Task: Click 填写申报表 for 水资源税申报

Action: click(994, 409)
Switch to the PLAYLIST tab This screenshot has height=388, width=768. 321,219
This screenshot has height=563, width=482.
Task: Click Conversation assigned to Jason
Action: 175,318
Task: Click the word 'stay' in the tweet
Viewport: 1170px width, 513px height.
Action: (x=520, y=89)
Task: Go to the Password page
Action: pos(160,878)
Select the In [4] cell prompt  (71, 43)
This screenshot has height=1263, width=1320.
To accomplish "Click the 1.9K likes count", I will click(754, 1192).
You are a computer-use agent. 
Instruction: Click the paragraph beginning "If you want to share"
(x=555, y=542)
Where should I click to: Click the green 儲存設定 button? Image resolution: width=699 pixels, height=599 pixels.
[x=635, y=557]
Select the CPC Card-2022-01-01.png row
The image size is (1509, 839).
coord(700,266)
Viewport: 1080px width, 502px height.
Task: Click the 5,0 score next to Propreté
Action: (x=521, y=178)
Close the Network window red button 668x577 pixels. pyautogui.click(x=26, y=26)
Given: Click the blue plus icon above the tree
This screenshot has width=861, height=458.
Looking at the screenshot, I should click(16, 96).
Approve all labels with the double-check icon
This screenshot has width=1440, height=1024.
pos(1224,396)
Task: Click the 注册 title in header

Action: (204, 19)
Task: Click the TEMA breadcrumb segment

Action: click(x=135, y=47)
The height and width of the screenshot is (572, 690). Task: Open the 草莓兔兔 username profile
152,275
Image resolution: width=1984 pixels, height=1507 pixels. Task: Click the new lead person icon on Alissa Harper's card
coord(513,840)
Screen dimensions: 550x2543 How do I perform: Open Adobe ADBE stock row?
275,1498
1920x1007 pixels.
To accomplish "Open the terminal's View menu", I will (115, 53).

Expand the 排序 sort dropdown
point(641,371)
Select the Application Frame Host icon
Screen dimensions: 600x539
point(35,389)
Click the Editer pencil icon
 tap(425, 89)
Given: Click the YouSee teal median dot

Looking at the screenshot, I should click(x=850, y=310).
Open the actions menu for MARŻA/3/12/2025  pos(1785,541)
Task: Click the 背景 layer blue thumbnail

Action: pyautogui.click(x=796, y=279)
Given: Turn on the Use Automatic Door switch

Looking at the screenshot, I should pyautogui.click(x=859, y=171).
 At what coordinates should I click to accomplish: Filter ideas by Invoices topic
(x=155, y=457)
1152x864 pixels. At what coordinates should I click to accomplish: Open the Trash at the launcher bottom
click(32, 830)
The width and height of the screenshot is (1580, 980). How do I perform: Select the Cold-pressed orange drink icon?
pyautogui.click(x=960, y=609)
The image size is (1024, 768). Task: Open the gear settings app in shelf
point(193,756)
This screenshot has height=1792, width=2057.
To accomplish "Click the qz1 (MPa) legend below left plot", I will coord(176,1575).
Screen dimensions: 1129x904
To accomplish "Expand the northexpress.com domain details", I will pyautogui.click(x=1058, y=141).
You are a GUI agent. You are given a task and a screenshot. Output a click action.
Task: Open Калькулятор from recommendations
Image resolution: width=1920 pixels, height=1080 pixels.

◆ **Work to be completed**
Update the entries above by replacing "tweet" with "post" and reproduce them with every other word left unchanged.

◆ **Answer for this exercise**
Task: Click 填写申报表 for 水资源税申报

Action: click(994, 409)
Switch to the PLAYLIST tab This screenshot has height=388, width=768. 321,219
This screenshot has height=563, width=482.
Task: Click Conversation assigned to Jason
Action: 175,318
Task: Click the word 'stay' in the post
Viewport: 1170px width, 513px height.
Action: (x=520, y=89)
Task: Go to the Password page
Action: pos(160,878)
Select the In [4] cell prompt  (71, 43)
This screenshot has height=1263, width=1320.
To accomplish "Click the 1.9K likes count", I will click(754, 1192).
You are a computer-use agent. 
Instruction: Click the paragraph beginning "If you want to share"
(x=555, y=542)
Where should I click to: Click the green 儲存設定 button? Image resolution: width=699 pixels, height=599 pixels.
[x=635, y=557]
Select the CPC Card-2022-01-01.png row
The image size is (1509, 839).
coord(700,266)
Viewport: 1080px width, 502px height.
Task: Click the 5,0 score next to Propreté
Action: (x=521, y=178)
Close the Network window red button 668x577 pixels. pyautogui.click(x=26, y=26)
Given: Click the blue plus icon above the tree
This screenshot has width=861, height=458.
Looking at the screenshot, I should click(16, 96).
Approve all labels with the double-check icon
This screenshot has width=1440, height=1024.
pos(1224,396)
Task: Click the 注册 title in header

Action: (204, 19)
Task: Click the TEMA breadcrumb segment

Action: click(x=135, y=47)
The height and width of the screenshot is (572, 690). Task: Open the 草莓兔兔 username profile
152,275
Image resolution: width=1984 pixels, height=1507 pixels. Task: Click the new lead person icon on Alissa Harper's card
coord(513,840)
Screen dimensions: 550x2543 How do I perform: Open Adobe ADBE stock row?
275,1498
1920x1007 pixels.
To accomplish "Open the terminal's View menu", I will (115, 53).

Expand the 排序 sort dropdown
point(641,371)
Select the Application Frame Host icon
Screen dimensions: 600x539
point(35,389)
Click the Editer pencil icon
 tap(425, 89)
Given: Click the YouSee teal median dot

Looking at the screenshot, I should click(x=850, y=310).
Open the actions menu for MARŻA/3/12/2025  pos(1785,541)
Task: Click the 背景 layer blue thumbnail

Action: pyautogui.click(x=796, y=279)
Given: Turn on the Use Automatic Door switch

Looking at the screenshot, I should pyautogui.click(x=859, y=171).
 At what coordinates should I click to accomplish: Filter ideas by Invoices topic
(x=155, y=457)
1152x864 pixels. At what coordinates should I click to accomplish: Open the Trash at the launcher bottom
click(32, 830)
The width and height of the screenshot is (1580, 980). How do I perform: Select the Cold-pressed orange drink icon?
pyautogui.click(x=960, y=609)
The image size is (1024, 768). Task: Open the gear settings app in shelf
point(193,756)
This screenshot has height=1792, width=2057.
To accomplish "Click the qz1 (MPa) legend below left plot", I will coord(176,1575).
Screen dimensions: 1129x904
To accomplish "Expand the northexpress.com domain details", I will pyautogui.click(x=1058, y=141).
You are a GUI agent. You are given a task and a screenshot. Output a click action.
Task: Open Калькулятор from recommendations
Image resolution: width=1920 pixels, height=1080 pixels.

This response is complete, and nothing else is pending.